Oral Corticosteroids: Oral corticosteroids should be the last option. Use 7.5 mg of prednisone equivalent or less for the shortest time possible.
Anticholinergics: Evidence shows that adding tiotripium to a ICS + LABA improves lung function and reduces exacerbations
- aclindinium
- glycopyralate
- tiotropium
- umeclidium
Leukotriene Modifiers: Useful in patients who can’t tolerate higher doses of ICS (maybe kids) or have allergic rhinitis. They can also help with exercise induced asthma.
- montelukast sodium – Blackbox warning: suicidal ideations, mood changes.
- zafirlukast
- zileuton
Monoclonal Antibodies/Biologics: mostly reserved for patients with T2 Asthma, but can be used in step 4 and 5
- expensive
- Anti-IgE mAb for childhood-onset and allergen driven symptoms
- Anti-IL-5/anti-IL 5R and anti-IL-4R for T2 type asthma
- If patients don’t meet the criteria for a biologic or can’t afford one, adding tiotropium is an option.

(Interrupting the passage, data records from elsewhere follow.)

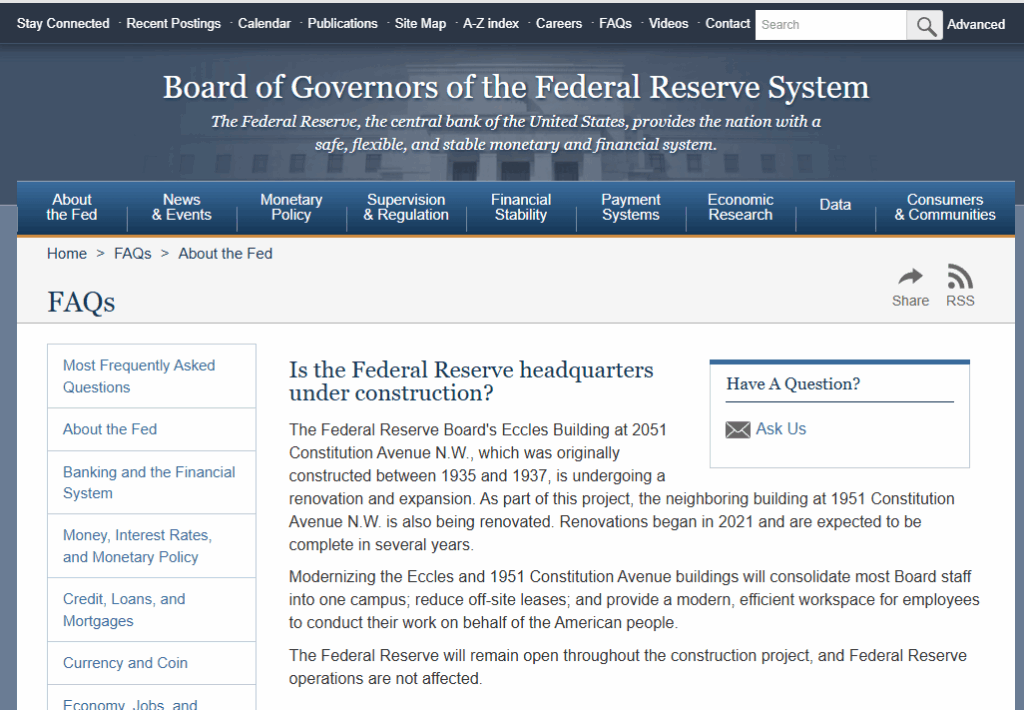
Task: Open Careers link in top bar
Action: 559,23
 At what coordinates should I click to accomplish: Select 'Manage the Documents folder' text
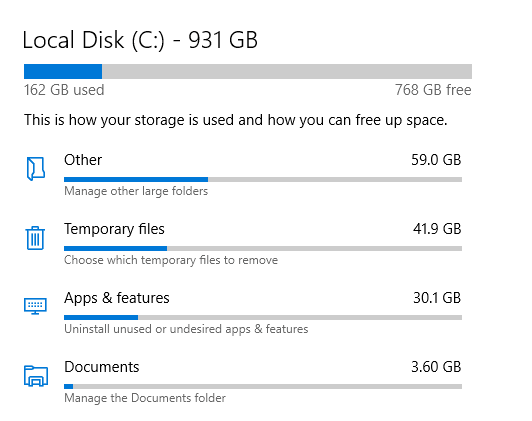tap(145, 398)
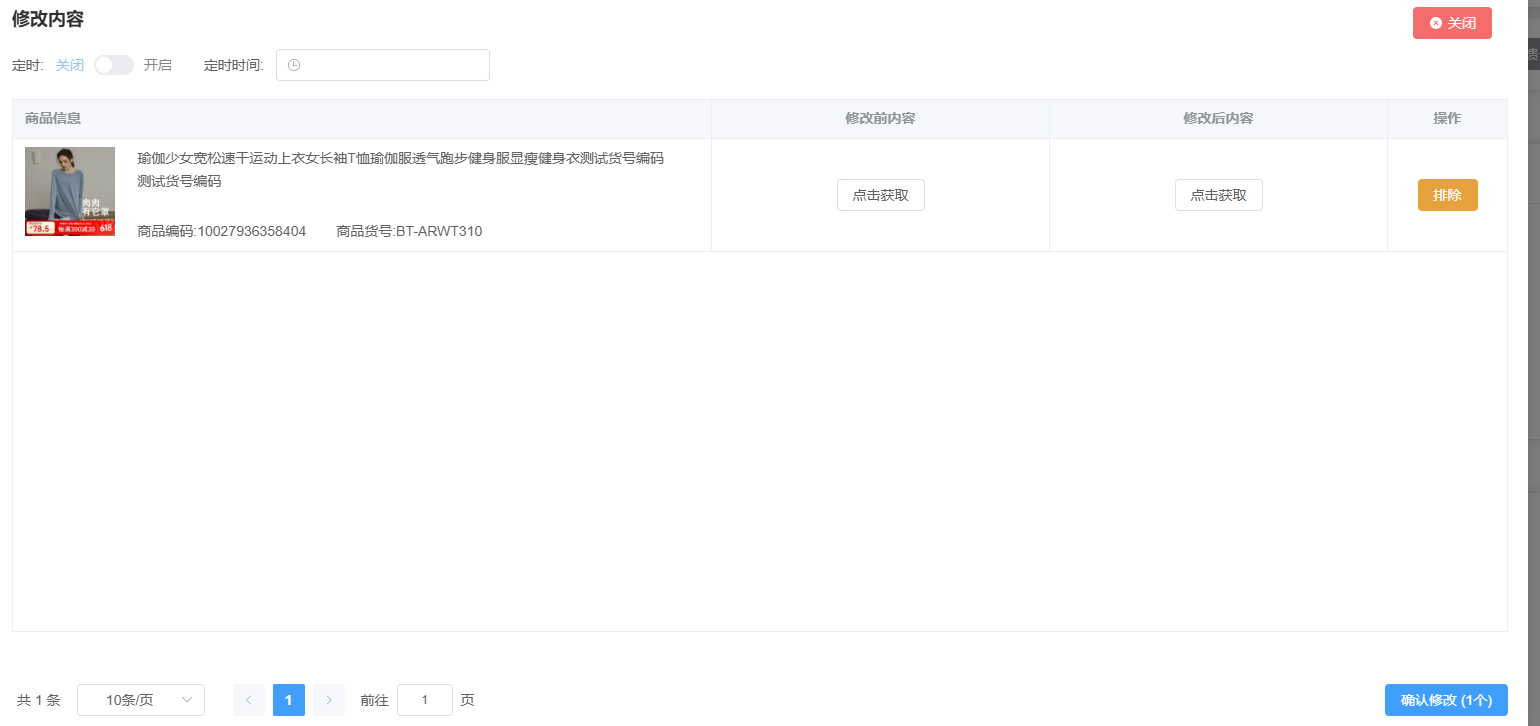Image resolution: width=1540 pixels, height=726 pixels.
Task: Click the 前往 page number input box
Action: (425, 700)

- Most common side effects are injection site reactions, headache, and antibody development.
- Mepolizumab, benralizumab, and dupilumab can be given at home.
IgE:
- Omalizumab (XOLAIR) inhibits IgE binding to receptors on mast cells and basophils.
- Indicated in patients 6 years and older with moderate to severe asthma (can be used in child-onset).

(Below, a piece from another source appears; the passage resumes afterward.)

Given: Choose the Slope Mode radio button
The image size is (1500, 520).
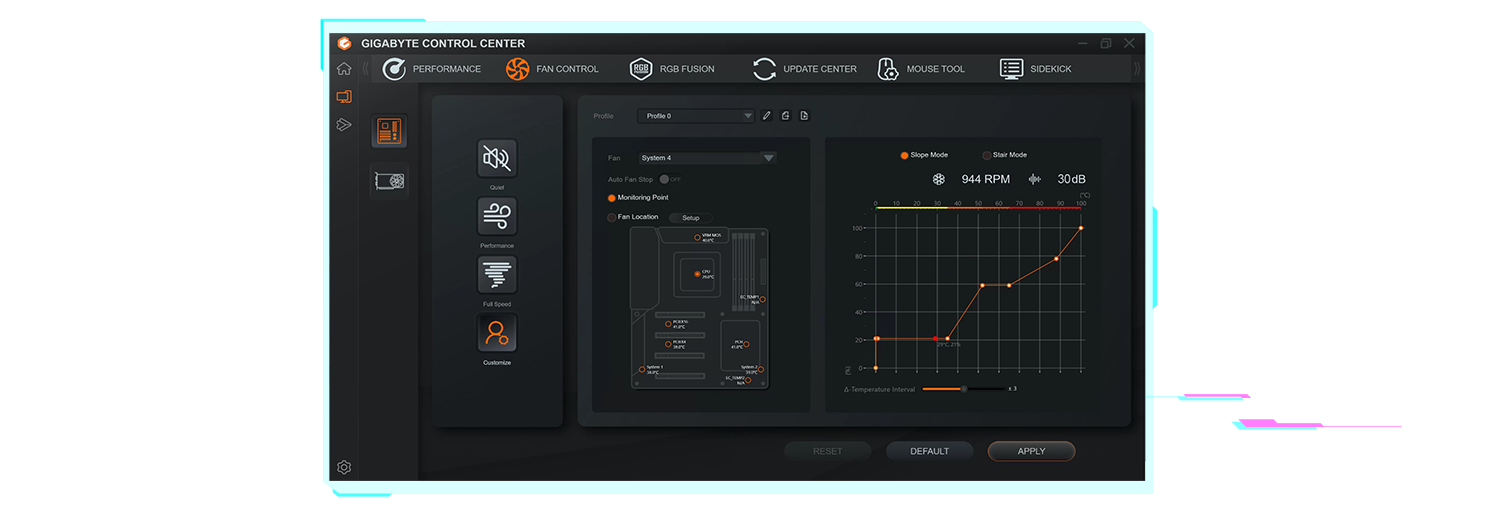Looking at the screenshot, I should click(x=904, y=155).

- Need a positive skin test to an allergen (looking for a specific IgE antibody and levels) and inadequate control with ICS.
- Risk of anaphylaxis. It must be given in a health care setting. There is a slight increase in cardiovascular events associated with the drug, so screening is necessary.
- Given every 2-4 weeks.
IL5/IL5RA:
- Mepolizumab (NUCALA), reslizumab (CINQAIR), and benralizumab (FASENRA)
- These target pathways that affect eosinophils, so are indicated only in patients who have elevated eosinophil count. Patients must have had an exacerbation in the past year and eosinophil count 300 per microliter of blood or more. Better responses if eosinophil count is higher or more exacerbations.
- Better for adult-onset asthma and patients with nasal polyps present.
- Mepolizumab can reactivate herpes zoster.
- Benralizumab is only given every 8 weeks after 3 doses (others every 4 weeks)
IL4:
- Dupilumab (DUPIXENT – also for atopic dermatitis) targets a receptor for two molecules that drive allergic inflammation.
- Indicated for moderate to severe uncontrolled asthma.
- The Liberty Asthma QUEST trial foundThe most benefits was in the patients who needed maintenance oral corticosteroids.
- They need eosinophil count > 150 ul, a least one exacerbation in the past year.